— start —
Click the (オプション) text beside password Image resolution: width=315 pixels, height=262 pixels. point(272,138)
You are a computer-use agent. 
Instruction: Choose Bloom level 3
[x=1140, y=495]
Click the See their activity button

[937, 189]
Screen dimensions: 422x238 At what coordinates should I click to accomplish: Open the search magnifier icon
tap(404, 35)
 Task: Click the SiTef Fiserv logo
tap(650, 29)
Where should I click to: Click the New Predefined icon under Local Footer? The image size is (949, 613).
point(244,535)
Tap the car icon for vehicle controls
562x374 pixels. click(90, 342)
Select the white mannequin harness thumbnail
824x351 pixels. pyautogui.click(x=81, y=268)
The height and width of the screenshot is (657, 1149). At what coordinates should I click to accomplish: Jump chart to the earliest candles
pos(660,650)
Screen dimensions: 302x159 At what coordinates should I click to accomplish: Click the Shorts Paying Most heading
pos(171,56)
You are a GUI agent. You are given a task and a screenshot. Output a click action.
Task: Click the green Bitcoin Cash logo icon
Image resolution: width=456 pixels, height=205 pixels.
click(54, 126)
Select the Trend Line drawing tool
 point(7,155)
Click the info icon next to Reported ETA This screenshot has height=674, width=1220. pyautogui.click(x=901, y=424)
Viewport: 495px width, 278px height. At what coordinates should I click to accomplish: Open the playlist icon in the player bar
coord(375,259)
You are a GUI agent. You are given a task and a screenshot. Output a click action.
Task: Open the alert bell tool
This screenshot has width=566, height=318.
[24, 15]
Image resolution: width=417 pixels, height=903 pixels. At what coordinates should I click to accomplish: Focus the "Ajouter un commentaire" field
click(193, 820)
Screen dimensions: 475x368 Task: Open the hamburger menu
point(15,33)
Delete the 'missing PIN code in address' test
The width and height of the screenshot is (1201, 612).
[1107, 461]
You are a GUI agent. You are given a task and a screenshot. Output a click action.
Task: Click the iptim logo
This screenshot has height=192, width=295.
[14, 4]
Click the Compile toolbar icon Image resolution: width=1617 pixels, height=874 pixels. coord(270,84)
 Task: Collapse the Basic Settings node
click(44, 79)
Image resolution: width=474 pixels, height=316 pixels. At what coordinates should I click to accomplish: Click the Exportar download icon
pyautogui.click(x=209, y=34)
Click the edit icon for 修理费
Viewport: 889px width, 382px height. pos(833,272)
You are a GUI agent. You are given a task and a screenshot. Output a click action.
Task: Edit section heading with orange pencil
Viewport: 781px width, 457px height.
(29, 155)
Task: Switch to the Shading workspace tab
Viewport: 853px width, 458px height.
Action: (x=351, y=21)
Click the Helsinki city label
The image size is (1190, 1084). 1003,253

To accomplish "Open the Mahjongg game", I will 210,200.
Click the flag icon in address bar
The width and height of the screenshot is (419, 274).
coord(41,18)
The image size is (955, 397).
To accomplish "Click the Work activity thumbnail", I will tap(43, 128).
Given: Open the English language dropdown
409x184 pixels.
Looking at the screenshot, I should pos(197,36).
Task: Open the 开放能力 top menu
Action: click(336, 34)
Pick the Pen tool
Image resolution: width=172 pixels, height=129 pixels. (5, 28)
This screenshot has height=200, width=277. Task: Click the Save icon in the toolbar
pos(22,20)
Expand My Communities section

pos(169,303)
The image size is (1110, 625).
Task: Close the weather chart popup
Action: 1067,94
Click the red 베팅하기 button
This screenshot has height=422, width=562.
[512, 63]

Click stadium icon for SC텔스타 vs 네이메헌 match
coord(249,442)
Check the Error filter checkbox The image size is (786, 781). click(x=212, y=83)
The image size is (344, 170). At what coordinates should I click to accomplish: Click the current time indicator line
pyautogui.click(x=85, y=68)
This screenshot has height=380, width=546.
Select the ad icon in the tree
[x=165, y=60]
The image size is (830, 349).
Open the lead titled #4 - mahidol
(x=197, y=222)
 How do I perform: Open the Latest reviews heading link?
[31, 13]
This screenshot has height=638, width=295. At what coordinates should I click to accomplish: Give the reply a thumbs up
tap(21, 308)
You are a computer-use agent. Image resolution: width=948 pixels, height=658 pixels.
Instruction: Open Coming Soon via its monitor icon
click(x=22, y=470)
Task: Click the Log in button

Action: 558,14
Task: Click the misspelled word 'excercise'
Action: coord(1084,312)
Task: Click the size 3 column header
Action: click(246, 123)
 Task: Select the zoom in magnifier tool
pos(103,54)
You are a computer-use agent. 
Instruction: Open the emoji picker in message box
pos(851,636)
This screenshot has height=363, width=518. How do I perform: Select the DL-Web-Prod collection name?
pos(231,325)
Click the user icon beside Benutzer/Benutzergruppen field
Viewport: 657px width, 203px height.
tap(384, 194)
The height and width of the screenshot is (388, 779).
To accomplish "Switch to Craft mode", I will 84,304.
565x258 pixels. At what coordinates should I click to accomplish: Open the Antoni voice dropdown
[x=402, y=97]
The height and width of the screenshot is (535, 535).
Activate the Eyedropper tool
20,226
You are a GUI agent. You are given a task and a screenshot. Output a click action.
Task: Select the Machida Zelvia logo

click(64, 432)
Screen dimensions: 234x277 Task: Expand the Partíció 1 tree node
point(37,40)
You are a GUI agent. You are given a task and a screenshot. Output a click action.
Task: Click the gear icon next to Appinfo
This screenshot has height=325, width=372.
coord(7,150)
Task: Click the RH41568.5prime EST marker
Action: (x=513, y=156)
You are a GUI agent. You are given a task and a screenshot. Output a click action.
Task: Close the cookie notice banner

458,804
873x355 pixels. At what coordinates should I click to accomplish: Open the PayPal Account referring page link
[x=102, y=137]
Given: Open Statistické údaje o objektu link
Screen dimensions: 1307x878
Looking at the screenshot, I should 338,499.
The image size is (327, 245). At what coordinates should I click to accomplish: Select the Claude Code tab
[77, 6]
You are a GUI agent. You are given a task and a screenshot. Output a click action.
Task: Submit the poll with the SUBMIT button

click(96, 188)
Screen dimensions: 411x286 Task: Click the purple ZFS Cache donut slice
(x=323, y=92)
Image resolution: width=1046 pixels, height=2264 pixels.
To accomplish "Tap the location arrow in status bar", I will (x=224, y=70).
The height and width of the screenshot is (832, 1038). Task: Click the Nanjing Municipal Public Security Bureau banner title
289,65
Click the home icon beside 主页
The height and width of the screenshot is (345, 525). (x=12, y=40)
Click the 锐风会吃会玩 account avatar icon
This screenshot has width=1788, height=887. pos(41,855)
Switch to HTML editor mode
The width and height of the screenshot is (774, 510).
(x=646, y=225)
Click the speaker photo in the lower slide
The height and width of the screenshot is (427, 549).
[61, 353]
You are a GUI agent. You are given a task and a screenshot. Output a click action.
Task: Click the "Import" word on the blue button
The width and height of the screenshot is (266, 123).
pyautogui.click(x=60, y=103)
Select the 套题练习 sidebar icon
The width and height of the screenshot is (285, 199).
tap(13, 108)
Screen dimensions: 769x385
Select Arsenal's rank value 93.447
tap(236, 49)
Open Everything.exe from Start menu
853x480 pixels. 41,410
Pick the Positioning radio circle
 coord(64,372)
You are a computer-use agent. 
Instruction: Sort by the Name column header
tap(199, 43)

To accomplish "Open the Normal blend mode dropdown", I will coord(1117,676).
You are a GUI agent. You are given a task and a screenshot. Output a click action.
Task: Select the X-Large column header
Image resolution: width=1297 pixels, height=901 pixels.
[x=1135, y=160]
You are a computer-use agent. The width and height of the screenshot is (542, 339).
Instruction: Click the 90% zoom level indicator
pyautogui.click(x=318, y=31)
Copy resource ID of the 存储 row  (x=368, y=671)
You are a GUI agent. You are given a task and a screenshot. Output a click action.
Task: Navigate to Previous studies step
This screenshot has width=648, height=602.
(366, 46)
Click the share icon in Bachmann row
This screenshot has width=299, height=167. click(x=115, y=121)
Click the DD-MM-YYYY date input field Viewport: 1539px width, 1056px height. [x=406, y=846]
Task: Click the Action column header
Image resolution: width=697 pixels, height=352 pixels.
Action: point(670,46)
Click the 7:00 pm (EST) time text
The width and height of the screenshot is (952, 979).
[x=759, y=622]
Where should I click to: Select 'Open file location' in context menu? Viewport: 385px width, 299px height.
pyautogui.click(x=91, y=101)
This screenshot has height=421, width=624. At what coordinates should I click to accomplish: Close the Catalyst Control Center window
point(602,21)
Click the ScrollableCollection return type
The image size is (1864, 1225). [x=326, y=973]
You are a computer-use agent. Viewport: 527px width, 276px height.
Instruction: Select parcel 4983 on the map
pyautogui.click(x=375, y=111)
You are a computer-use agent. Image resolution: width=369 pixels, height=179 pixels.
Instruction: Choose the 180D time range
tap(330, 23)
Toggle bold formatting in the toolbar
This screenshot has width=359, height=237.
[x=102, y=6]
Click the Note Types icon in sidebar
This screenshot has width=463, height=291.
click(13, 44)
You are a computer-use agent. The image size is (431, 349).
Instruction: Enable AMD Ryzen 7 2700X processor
— end —
• _What is expected_
Count how many lines of the material above contain the string "indicator", treating case as significant. Reply with the number alone.

• _Task result_
2